Still, when the church moved to a new building in 2002, I felt I’d lost something. I felt I’d lost a comforting place that had never changed, some idyllic reflecting pool in the midst of life’s sometimes-chaotic whitewater rapids. The new St. Joe's building was beautiful and well made, sure, but it just wasn’t the same. There was something about being around so much living history that made the messages I heard somehow resound a little deeper.
I'm glad I've been able to return to both the school and the church in this career to document the changes taking place. After years of living in the suburbs, I've determined that "heritage" is something that gets destroyed in the process of expansion, with old farmhouses being churned into the ground to make room for more strip malls that will become blight 20 years down the road.

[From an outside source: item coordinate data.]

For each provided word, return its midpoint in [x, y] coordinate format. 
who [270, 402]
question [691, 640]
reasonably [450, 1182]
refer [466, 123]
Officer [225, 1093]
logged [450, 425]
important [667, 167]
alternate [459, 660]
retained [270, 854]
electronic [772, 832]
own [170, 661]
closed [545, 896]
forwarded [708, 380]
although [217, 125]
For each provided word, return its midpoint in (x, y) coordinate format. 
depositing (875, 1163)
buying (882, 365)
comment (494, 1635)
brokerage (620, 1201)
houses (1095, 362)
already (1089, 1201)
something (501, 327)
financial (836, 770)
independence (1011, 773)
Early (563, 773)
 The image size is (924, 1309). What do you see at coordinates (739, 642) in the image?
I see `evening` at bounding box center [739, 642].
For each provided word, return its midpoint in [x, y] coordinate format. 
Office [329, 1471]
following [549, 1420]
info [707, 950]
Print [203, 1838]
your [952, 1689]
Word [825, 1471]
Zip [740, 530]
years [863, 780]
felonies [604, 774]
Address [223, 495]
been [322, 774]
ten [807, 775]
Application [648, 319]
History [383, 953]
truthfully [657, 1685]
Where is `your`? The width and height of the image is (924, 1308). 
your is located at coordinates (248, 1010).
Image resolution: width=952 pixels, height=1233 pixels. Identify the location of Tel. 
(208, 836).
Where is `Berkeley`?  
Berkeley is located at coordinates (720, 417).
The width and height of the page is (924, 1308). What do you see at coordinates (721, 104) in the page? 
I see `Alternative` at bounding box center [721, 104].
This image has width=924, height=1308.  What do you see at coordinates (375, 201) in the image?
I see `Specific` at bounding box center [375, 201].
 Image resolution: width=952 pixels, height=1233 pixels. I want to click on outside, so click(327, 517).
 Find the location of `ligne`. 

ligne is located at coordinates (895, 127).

Later, when people share the assumption that something of value had been lost with the torn-down farmhouse, clever development companies come in and make exorbitantly expensive idealized versions of what once was, coating them in pleasant little names like "Heritage Oakes." It's a real-estate version of Disney World, contributing to the nonsense idea of some sort of mythical small town America that has never existed outside the pages of a Ralph Lauren catalog. It's Lake Wobegon at a higher price point.
In the case of the old St. Joe's building, it's good to see that people sometimes have enough foresight to hang on to their past and find a way to carry it into the future. And at a price tag that everyone can afford.
Walking towards the entrance, I looked town and saw a scrap of familiar blue carpet in a trash pile. I remembered the shade well. My family and I had gone on vacation in the summer of 1991, and when we returned, the blaze orange carpet was gone, replaced with a resplendent shade of royal blue. It sounds silly now, but the change excited me, and made the old church look somehow more regal.
"Looks like you've found something for your scrapbook," my guide said, smiling.
Think of it like a molting from a snake, or a cocoon from a butterfly – it's the shedding of a past life on the way to a new one. It's the kind of metamorphosis I'd like to see happen more often.